Real-life example: Comparing the effectiveness of two different fertilizers on crop yield by showing the distribution of yields for each fertilizer.
Dotplots and Histograms:
Used to contrast frequency patterns, with attention to skewness and outliers.
Real-life example: Comparing the distribution of commute times for employees using public transport versus those driving personal cars.
Outliers and Boxplots
Boxplot construction steps:
1) Compute the five-number summary: min, Q1, median, Q3, max.
2) Identify outliers using the 1.5(IQR) rule: any value outside [Q1 - 1.5\cdot\text{IQR}, Q3 + 1.5\cdot\text{IQR}] is an outlier.
3) Draw the box from Q1 to Q3 with a line at the median; whiskers extend to the most extreme non-outlier values; plot outliers individually.

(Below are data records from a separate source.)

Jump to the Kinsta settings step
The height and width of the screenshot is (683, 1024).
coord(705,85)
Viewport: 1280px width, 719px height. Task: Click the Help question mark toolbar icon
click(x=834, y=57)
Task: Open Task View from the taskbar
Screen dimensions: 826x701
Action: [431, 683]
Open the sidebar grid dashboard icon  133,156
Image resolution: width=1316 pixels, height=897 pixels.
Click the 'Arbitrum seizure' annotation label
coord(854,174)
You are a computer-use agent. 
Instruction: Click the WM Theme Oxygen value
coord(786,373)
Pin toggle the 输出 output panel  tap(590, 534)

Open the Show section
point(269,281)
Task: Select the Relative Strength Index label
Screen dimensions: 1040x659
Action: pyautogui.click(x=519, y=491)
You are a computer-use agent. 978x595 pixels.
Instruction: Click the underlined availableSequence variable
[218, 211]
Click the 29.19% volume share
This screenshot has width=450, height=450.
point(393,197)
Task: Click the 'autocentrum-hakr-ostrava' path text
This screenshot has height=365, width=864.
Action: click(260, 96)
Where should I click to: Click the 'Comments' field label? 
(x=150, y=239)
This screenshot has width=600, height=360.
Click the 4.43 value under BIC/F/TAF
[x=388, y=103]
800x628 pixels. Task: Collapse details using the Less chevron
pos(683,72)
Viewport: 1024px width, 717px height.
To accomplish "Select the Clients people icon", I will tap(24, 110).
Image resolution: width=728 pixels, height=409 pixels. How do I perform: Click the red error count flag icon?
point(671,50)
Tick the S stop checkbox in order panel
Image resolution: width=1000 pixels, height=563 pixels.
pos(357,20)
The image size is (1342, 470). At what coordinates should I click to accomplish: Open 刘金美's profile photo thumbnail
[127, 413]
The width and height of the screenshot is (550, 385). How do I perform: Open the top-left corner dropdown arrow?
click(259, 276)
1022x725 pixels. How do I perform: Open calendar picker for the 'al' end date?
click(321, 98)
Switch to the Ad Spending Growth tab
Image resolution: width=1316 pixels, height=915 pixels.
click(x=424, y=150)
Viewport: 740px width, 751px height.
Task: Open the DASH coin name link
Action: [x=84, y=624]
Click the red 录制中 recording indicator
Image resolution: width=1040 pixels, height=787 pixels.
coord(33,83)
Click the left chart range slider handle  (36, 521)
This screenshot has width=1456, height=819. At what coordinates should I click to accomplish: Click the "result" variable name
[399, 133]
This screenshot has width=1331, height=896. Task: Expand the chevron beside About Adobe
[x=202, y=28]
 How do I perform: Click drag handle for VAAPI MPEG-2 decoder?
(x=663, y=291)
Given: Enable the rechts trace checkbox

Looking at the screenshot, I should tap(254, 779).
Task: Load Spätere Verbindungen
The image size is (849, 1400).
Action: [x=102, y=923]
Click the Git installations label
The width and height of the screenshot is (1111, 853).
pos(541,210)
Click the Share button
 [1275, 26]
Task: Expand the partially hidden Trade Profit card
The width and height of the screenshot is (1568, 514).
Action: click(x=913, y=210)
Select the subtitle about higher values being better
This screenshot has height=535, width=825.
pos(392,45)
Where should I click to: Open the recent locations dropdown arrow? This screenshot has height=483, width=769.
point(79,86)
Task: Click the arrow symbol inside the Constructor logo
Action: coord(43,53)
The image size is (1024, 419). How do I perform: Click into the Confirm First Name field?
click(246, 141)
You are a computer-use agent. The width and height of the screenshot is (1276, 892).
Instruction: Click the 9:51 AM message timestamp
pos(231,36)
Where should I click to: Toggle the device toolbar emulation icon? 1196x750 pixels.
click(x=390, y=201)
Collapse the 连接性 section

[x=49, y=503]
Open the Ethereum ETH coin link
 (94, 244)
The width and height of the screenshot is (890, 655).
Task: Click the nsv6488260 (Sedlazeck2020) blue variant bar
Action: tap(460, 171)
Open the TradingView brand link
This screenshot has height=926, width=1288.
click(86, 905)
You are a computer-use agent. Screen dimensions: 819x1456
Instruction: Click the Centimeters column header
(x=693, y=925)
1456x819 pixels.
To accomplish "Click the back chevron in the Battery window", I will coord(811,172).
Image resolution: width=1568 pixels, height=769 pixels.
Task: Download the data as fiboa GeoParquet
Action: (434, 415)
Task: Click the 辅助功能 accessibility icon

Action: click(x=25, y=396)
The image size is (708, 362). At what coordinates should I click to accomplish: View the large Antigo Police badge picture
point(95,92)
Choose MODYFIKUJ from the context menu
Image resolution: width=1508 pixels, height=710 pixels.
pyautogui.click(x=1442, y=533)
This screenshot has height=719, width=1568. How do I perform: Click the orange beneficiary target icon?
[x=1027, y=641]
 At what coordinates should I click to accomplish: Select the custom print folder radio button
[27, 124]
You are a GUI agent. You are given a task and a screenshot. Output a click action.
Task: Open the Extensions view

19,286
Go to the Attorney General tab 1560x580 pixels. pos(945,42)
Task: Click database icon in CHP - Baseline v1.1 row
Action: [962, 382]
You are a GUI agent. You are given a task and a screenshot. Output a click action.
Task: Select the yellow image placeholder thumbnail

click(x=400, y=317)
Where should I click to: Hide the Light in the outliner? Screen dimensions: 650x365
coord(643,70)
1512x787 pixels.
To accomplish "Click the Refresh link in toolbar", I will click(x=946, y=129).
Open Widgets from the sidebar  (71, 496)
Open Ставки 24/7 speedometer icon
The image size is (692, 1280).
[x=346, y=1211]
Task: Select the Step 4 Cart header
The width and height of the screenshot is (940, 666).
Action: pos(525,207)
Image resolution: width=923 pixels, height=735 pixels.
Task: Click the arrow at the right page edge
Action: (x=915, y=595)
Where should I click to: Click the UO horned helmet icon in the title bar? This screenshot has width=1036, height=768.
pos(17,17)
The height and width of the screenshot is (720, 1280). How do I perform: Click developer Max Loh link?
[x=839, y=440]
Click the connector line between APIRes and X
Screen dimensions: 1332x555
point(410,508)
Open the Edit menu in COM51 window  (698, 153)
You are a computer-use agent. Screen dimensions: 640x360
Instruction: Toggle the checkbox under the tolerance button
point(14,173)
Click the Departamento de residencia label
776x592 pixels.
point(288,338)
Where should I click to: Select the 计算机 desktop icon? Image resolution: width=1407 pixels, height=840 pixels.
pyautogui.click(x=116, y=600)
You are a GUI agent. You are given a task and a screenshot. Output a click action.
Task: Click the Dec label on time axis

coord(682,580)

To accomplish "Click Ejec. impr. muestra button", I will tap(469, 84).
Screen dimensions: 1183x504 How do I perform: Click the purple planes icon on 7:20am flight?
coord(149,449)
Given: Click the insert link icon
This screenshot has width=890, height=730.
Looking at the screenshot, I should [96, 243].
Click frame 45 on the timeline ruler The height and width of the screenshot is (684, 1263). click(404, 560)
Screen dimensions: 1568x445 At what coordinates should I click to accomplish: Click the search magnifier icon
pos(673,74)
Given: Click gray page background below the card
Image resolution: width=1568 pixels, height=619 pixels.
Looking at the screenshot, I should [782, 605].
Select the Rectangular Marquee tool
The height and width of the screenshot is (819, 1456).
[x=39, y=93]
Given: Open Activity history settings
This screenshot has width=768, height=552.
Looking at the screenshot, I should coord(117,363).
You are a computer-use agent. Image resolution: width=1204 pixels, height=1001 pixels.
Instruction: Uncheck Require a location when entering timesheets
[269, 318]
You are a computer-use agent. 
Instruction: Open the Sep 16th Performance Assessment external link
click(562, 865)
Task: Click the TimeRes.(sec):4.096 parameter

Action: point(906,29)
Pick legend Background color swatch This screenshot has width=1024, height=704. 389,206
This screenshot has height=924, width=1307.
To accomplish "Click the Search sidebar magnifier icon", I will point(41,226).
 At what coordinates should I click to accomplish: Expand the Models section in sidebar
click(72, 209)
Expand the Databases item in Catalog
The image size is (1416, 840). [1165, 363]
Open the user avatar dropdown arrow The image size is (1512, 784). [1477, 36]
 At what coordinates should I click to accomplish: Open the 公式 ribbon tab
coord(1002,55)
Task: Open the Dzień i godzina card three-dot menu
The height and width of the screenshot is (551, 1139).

Outlier detection methods:
Mean and standard deviation rule: outlier if not within (\bar{x} - 2s, \bar{x} + 2s).
Median and IQR rule: outlier if not within (Q1 - 1.5\cdot\text{IQR}, Q3 + 1.5\cdot\text{IQR}).
These rules create artificial boundaries for identifying potential outliers.
Example: Outlier assessment in a small sample: values 2, 2, 4, 5, 5, 7, 10, 21.
Use both rules to determine whether 21 is an outlier.
Boxplots and Interpretations
Boxplots summarize the distribution with a 5-number summary, showing central tendency and spread, and highlighting potential outliers.
The whiskers do not always extend to the absolute min and max if outliers are present; they extend to the most extreme non-outlier values.
Reading and Interpreting Cumulative Frequency Graphs
Cumulative Relative Frequency Graphs show the proportion of observations at or below a given value.
Percentiles can be interpreted from these graphs.
Percentiles and Measures of Location
Percentiles: The pth percentile is the value below which p% of the data fall.
The sample median is the 50th percentile.
In formulas: the pth percentile is the value such that p% of the data are \le that value.
Practice: Describing Distributions (In Context)
In practice, you should describe the data in terms of shape, center, and variability, and include any notable features (outliers, gaps, clusters) and the context of the problem.
References and External Resources
Tukey, John W. (1977). Exploratory Data Analysis.
Tufte, Edward R. (2001). The Visual Display of Quantitative Information.
Tufte, Edward R. (1997). Visual Explanations.
Knaflic, Cole Nussbaumer (2015). Storytelling with Data.
Yau, Nathan (2011). Visualize This.
The above notes summarize the content from the provided transcript on Descriptive Statistics for One-Variable Categorical Data, including definitions, formulas, graphical methods, distribution descriptions, and robustness considerations.